Tenne l’orazione ufficiale padre Lattanzio Arturo da Cropani: l’abbiamo pubblicata in edizione critica commentata
Si raccolsero volontari sulle coste della Calabria: soldati di Tropea e di Badolato con il Toraldo,
fanti tra le truppe di Prospero Colonna e sulle galee siciliane di Ramirez.
Armarono loro navi Francoperta, Geria, Ferrante, de Cicco,
Bosurgi, Galimi da Reggio; Carnevale da Stilo; Cavallo, Ventura da Amantea;
Commercio da Francica; Coco, Comperatore, Falletti da Terranova;
Manuardi da Rogliano; Parisio da Cosenza; Grandopoli da Corigliano; Merenda da Paterno;
Marullo conte di Condojanni; il Corsale di Castelvetere, terrore dei Turchi;
tre navi di Tropea; due di Reggio; due dei Passacalò di Seminara;
una dei Marini con Milio da Melicuccà; Cecco Pisano; Cavallo di Amantea.

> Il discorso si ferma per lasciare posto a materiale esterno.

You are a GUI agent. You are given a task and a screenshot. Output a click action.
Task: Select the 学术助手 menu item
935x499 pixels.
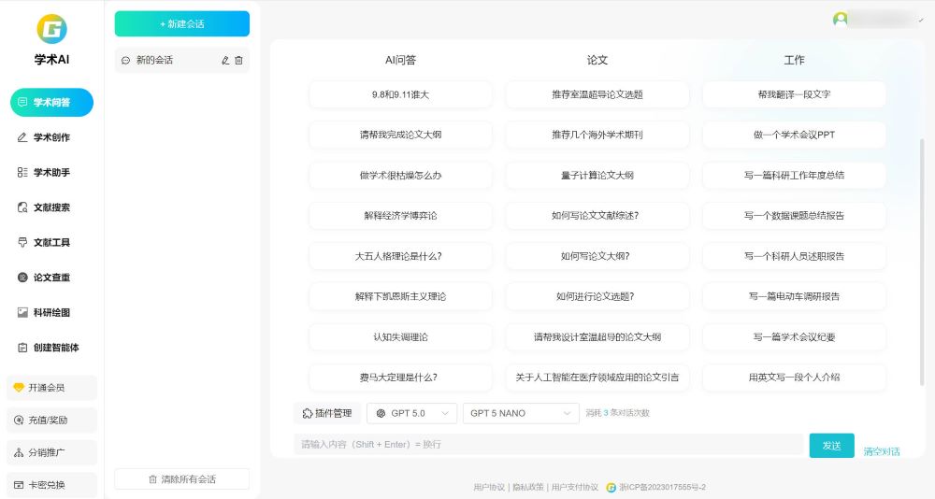pyautogui.click(x=51, y=173)
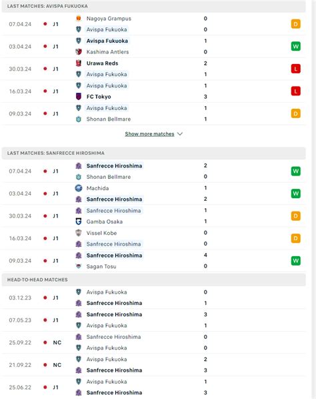Image resolution: width=316 pixels, height=399 pixels.
Task: Expand the Show more matches link
Action: coord(149,134)
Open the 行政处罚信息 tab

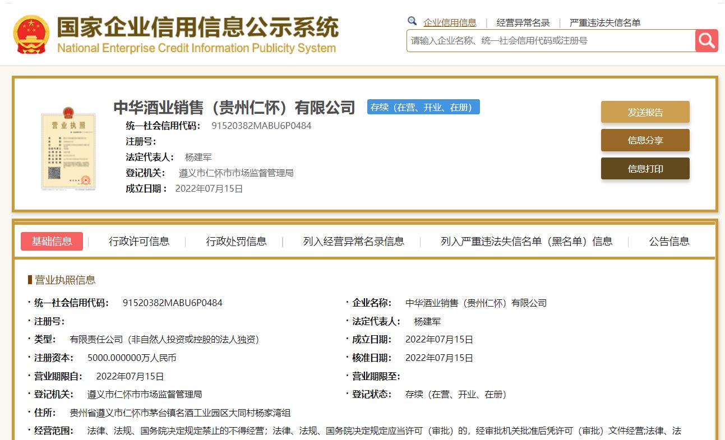pyautogui.click(x=236, y=242)
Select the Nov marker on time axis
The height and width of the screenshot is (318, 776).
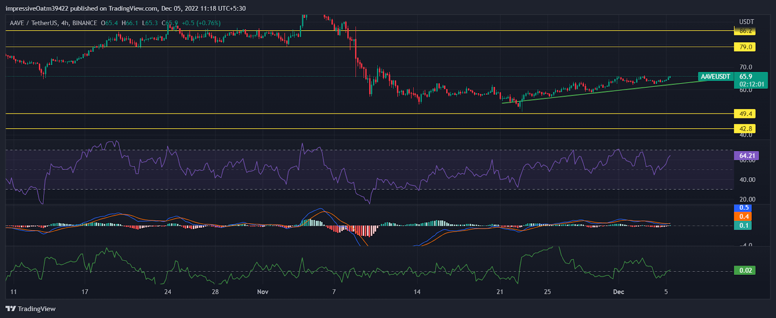point(262,292)
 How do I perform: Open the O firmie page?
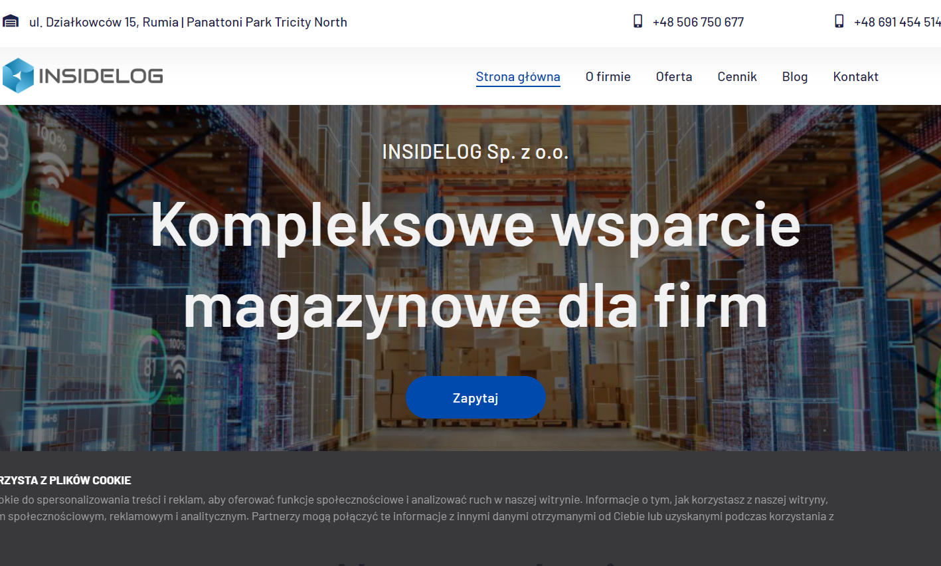click(x=608, y=76)
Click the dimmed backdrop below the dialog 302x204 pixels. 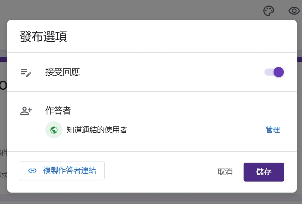click(150, 198)
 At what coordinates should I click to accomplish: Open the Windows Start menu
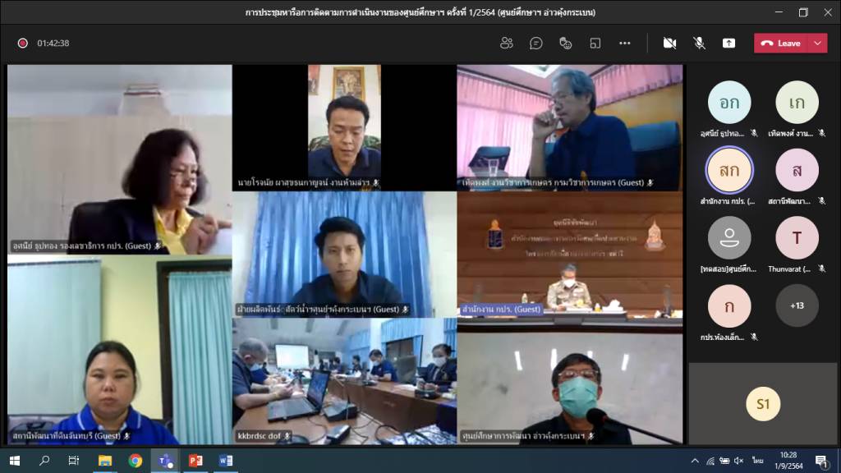pyautogui.click(x=14, y=461)
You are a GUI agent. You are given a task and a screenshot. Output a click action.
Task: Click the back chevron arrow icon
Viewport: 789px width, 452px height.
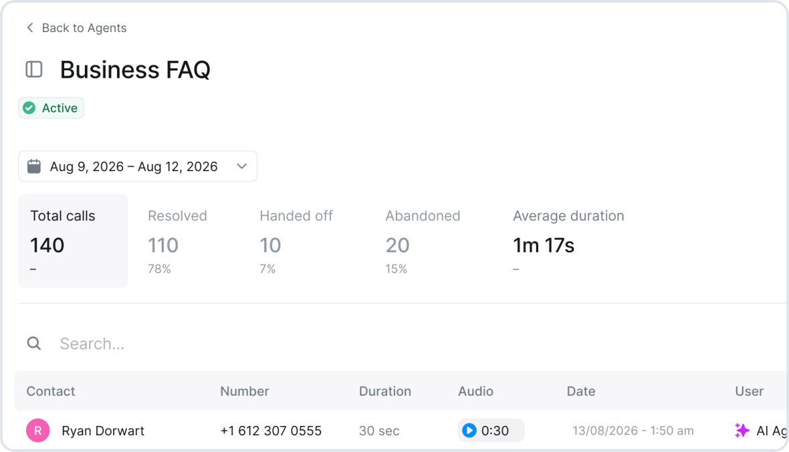tap(29, 27)
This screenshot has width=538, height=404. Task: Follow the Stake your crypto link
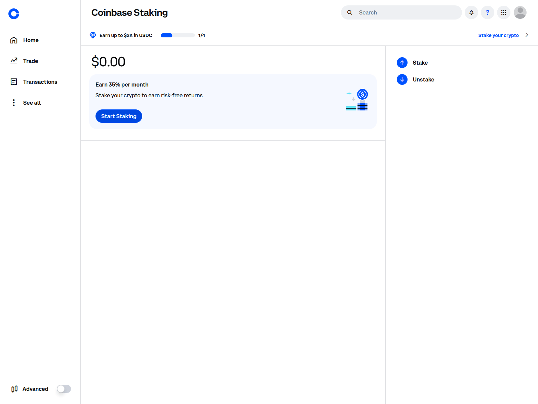coord(498,35)
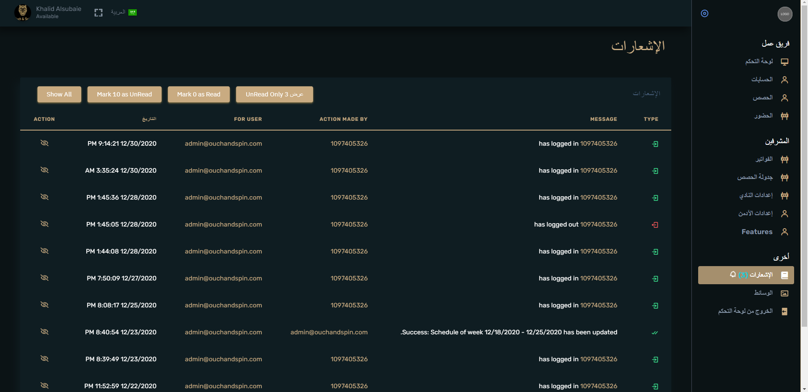Open 1097405326 user link in first message

coord(598,144)
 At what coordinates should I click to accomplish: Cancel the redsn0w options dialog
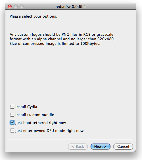pyautogui.click(x=123, y=147)
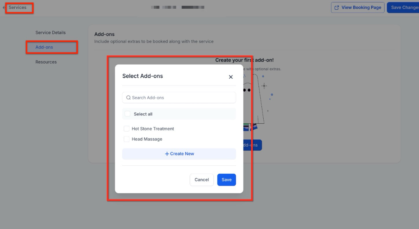Click the back arrow beside Services
Image resolution: width=419 pixels, height=229 pixels.
(4, 8)
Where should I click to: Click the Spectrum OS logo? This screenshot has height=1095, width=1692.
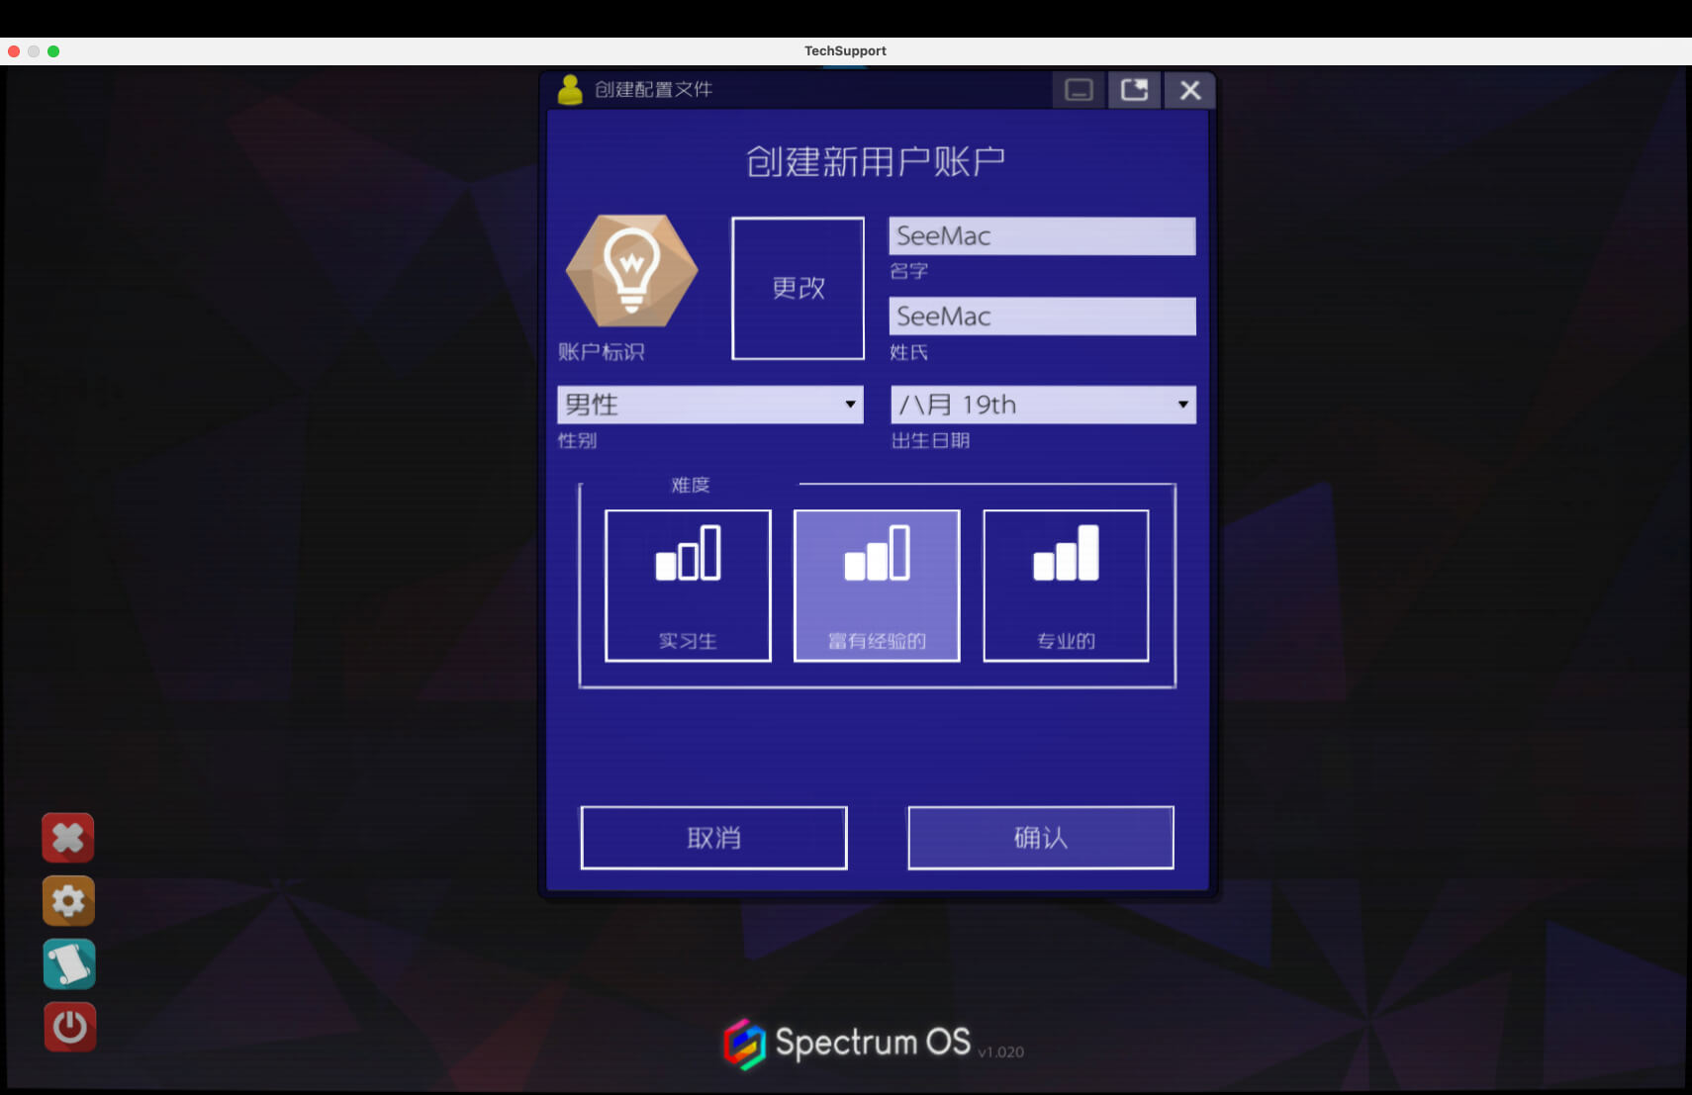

Fazzari, Sudano, Barone, Carrozza, Portogallo, Frezza, Galluppi, di Francia, Brisbal conte di Briatico
cadranno in combattimento.
Vezzo della storiografia, anche italiana ma asservita alla cultura francese e a quella protestante,
è sminuire la gloria di Lepanto. Miopia di storici meschini:
Lepanto (come Malta nel 1565) dimostrò al mondo che gli Occidentali erano molto superiori ai Turchi
e per valore militare e per tecnologia navale.
E infatti, da allora i Turchi tentarono saccheggi (1594, anche Soverato), mai la conquista per mare.
Una loro spedizione per terra, nel 1683, verrà stroncava a Vienna dall’imperatore Leopoldo
e dall’intervento degli Ussari Alati del re di Polonia Giovanni Sobieski.
La formazione dell’alleanza del 1571 era stata un’opera paziente e accorta della diplomazia pontificia, sotto la guida di Marcello Ghisleri, dal 1566 Pio V, poi santo. Di nobile famiglia, era stato però anche molto povero, e pastore di pecore prima che di anime; domenicano, mantenne sempre il suo abito monacale, e da allora i papi vestono di bianco; devoto della Madonna, la salutò come Auxilium Christianorum, titolo poi esaltato da don Bosco; e, dopo l’annunzio della battaglia, che gli giunse miracolosamente mentre era in preghiera, come Regina delle Vittorie; infine, per umiltà, come Madonna del Rosario.
Fiorirono dovunque molte confraternite del Rosario, tuttora operanti: e la loro vita presente e futura è oggetto del convegno di cui leggete, il prossimo 7.
Le confraternite, o congreghe, erano una forma molto seria di laicato cattolico, e anche di organizzazione delle comunità, dedicandosi all’educazione religiosa e civile, ed esercitando un benefico controllo dei confratelli e delle famiglie. Eleggono tuttora, con precise regole, un Seggio e un Priore, che in alcuni paesi è più importante del sindaco. Sotto Ferdinando IV di Borbone, vennero organizzate dallo Stato, quasi una struttura parallela alla Chiesa: per questo ancora molte si chiamano Regia Confraternita, e conservano gli Statuti borbonici in originale.
Non è dunque un convegno storiografico, quello del 7; è anche un programma di vita per il presente e per l’avvenire.